Supplementary Figure S18. Distinct LSC-driven leukemia cell hierarchies co-existing within AML pt.90394 A-F) Experimental workflow for identifying co-existing LSC-driven hierarchies as in Main Figure 7, applied to pt.90394. A) Immunophenotype and scRNA-seq cell state composition of the primary AML sample. B) scRNA-seq projection results of the primary AML sample. C) Immunophenotype and scRNA-seq composition for the primary CD34+CD38- sorted fraction, representing 0.17% of primary cells. D) Immunophenotype and scRNA-seq composition for the PDX sample derived from injection of the CD34+CD38- sorted fraction. E) Immunophenotype and scRNA-seq composition for the primary CD34-CD38+ sorted fraction, representing 16% of primary cells. F) Immunophenotype and scRNA-seq composition for the PDX sample derived from injection of the CD34-CD38+ sorted fraction.

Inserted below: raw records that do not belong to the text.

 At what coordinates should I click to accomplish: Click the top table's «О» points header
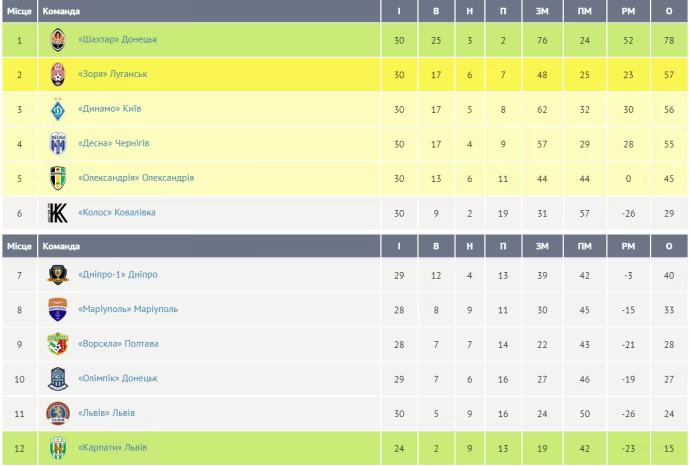[x=667, y=11]
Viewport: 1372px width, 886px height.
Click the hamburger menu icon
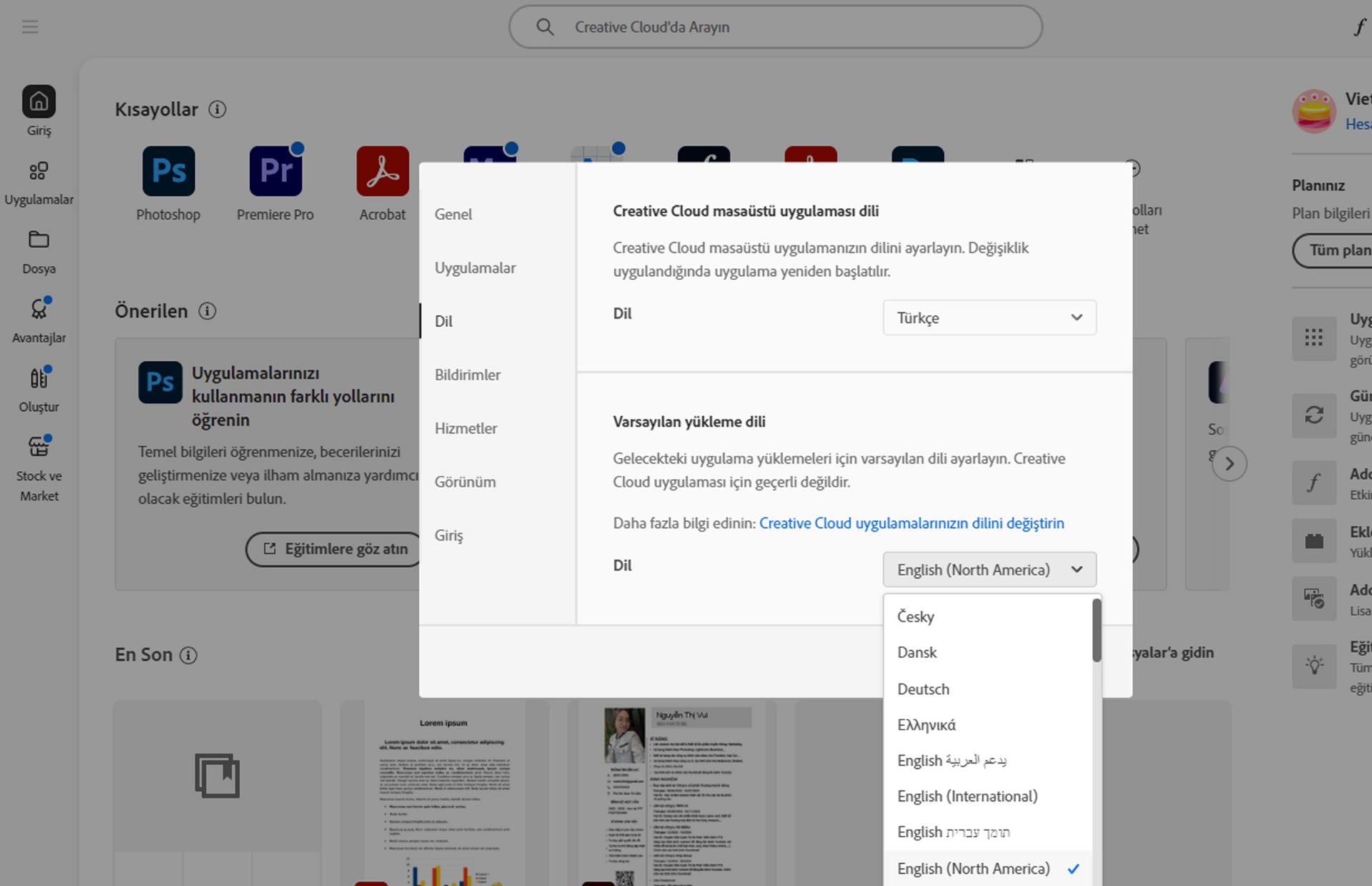pos(30,27)
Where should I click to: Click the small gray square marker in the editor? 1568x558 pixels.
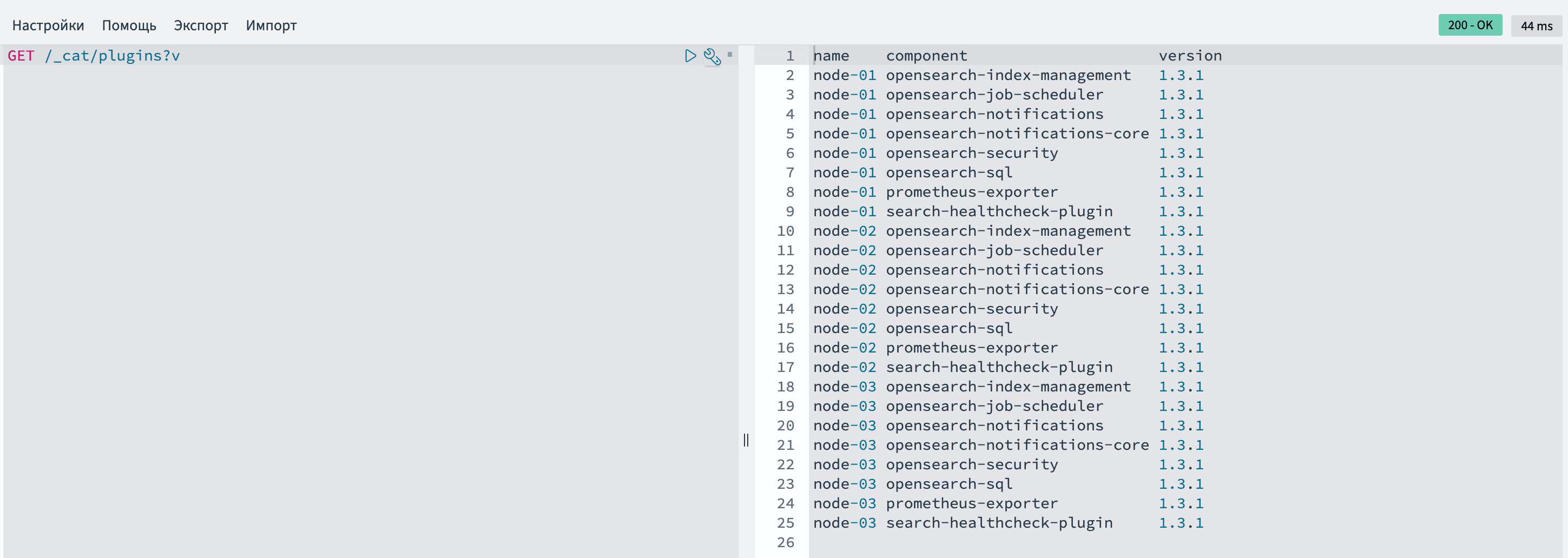[x=730, y=55]
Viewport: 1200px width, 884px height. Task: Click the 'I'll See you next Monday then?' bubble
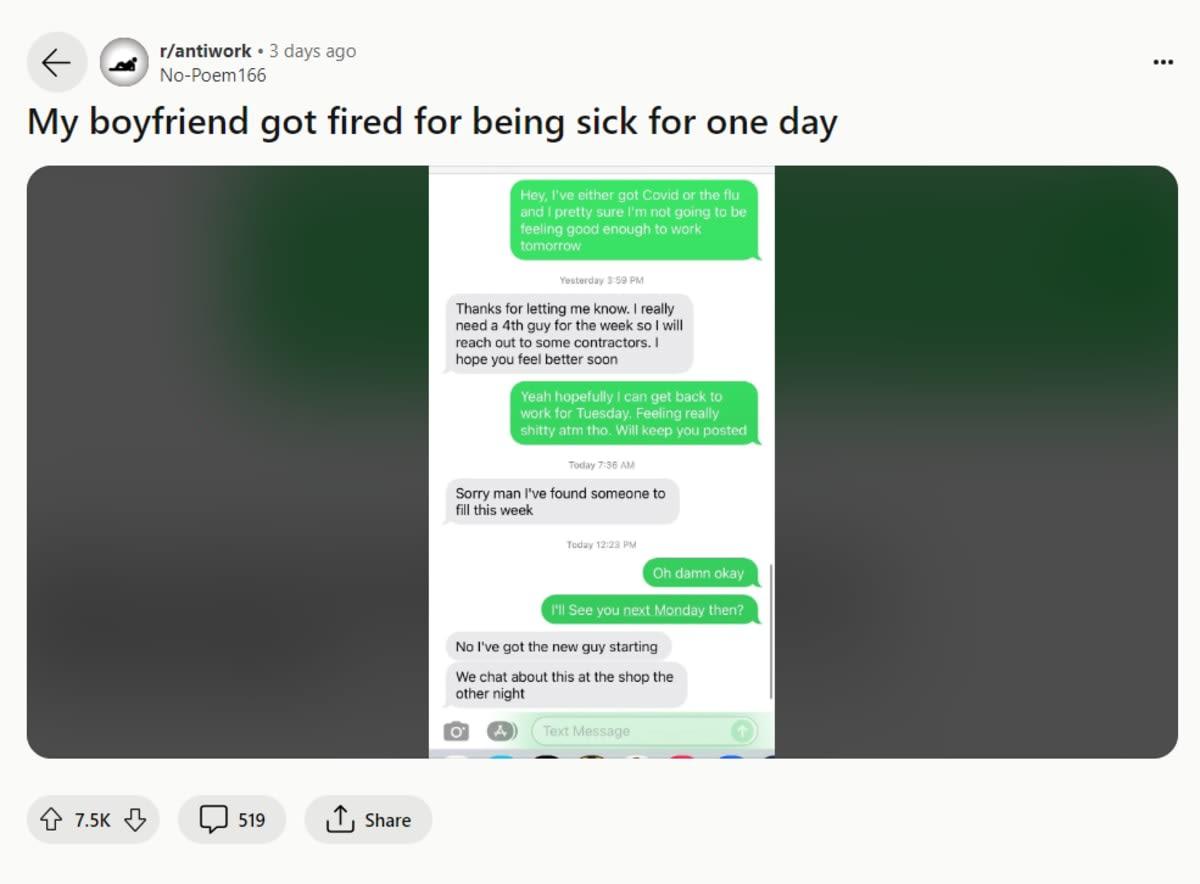[648, 610]
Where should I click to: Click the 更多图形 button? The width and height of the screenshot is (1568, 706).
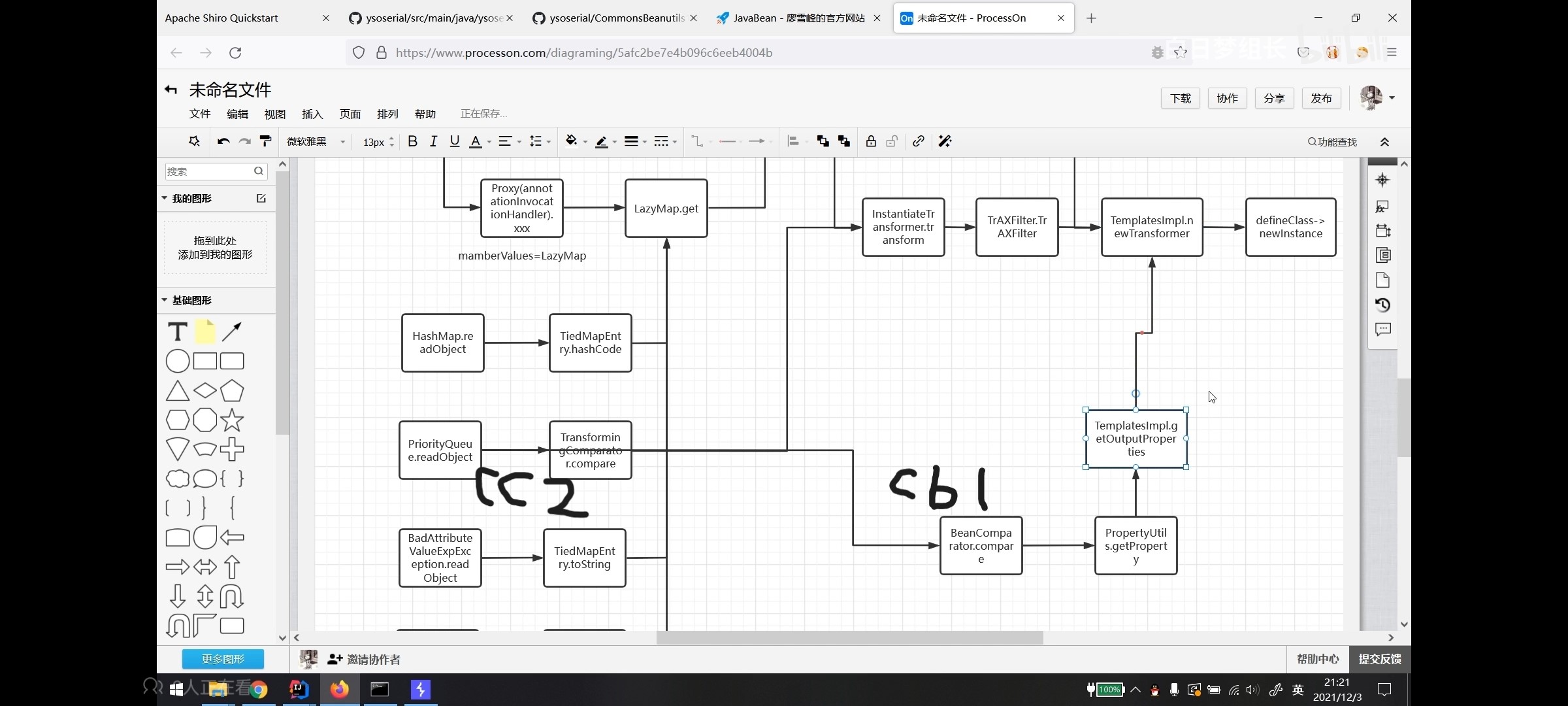tap(223, 659)
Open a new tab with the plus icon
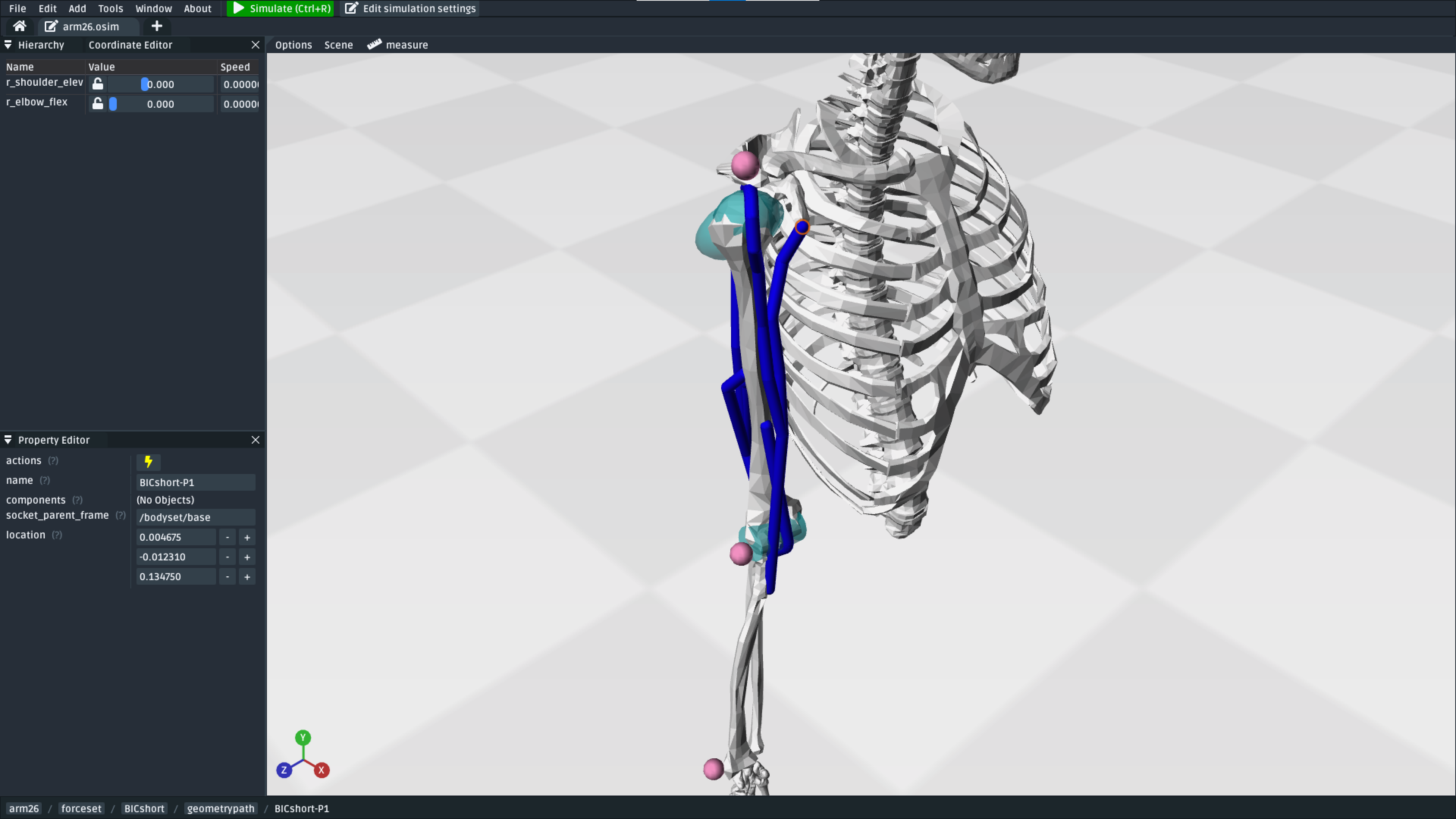Image resolution: width=1456 pixels, height=819 pixels. [157, 26]
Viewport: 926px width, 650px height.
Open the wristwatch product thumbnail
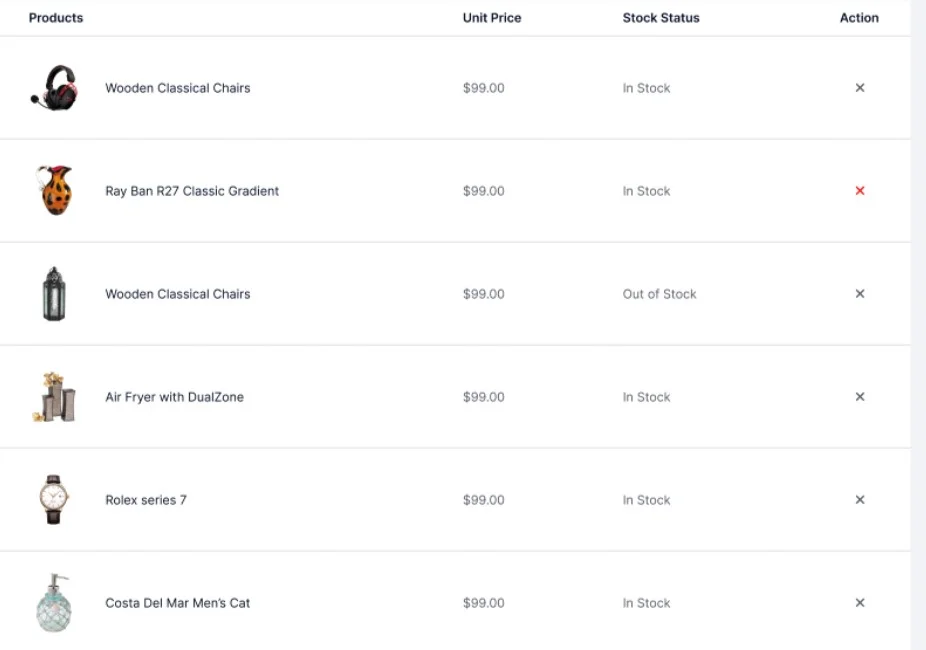(54, 499)
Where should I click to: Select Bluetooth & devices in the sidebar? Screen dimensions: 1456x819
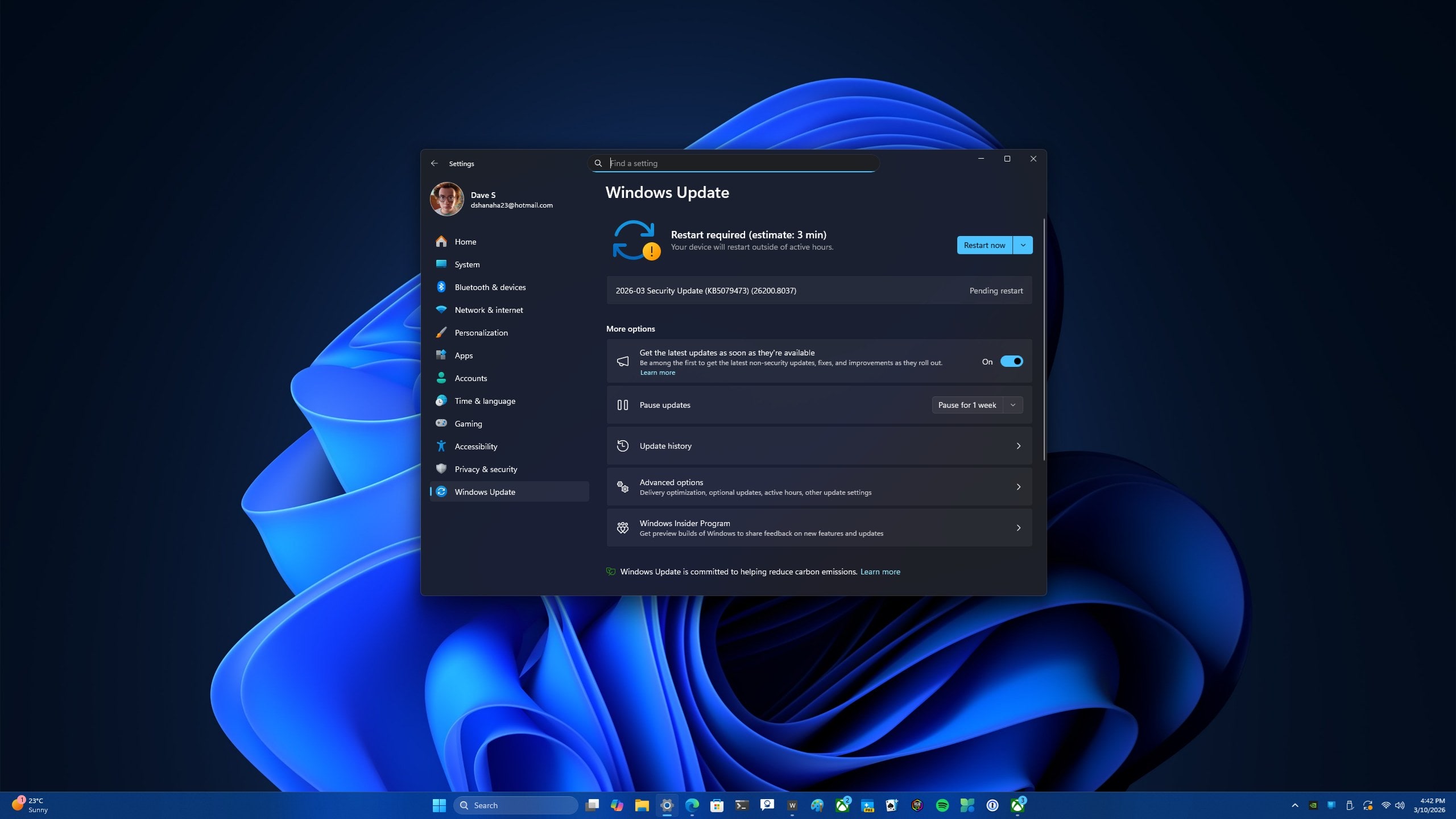(490, 287)
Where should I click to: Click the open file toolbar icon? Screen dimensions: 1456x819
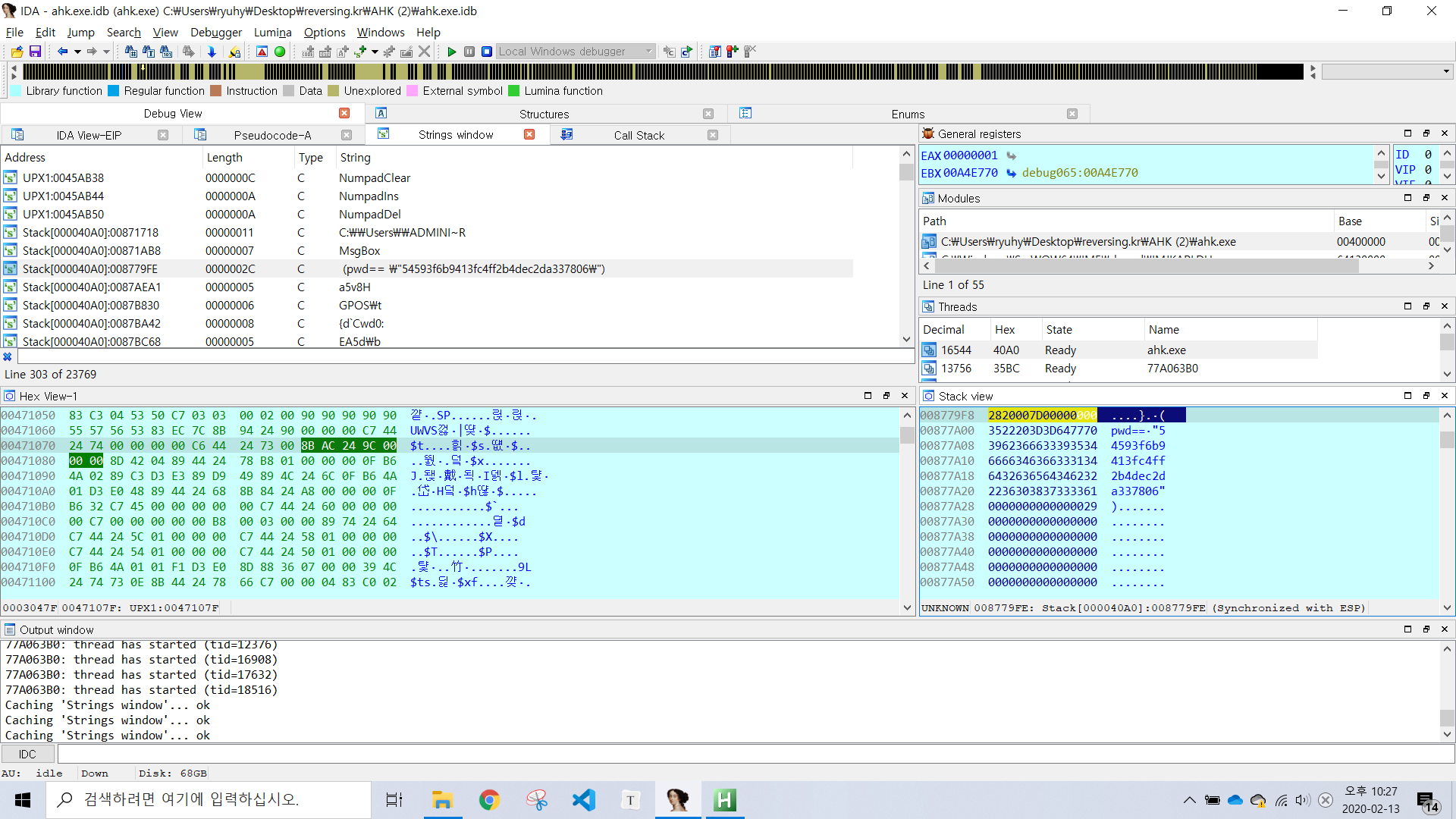pyautogui.click(x=17, y=52)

Supplementary Figure S19. Cell state classification in AML pt.90394 primary and xenograft samples A) Unsupervised UMAP embedding and AML cell type assignments of scRNA-seq from primary samples of AML pt.90394. B) Unsupervised UMAP embedding and AML cell type assignments from patient-derived xenograft (PDX) samples of AML pt.90394. C) Density plot of unsorted bulk, CD34+CD38- sorted, and CD34-CD38+ sorted primary fractions from AML pt.90394. D) Density plot of PDX generated from CD34+CD38- primary cells and PDX generated from CD34-CD38+ primary cells from AML pt.90394. E) BoneMarrowMap projection of primary AML fractions from (C). F) BoneMarrowMap projection of xenografted AML cells from (D).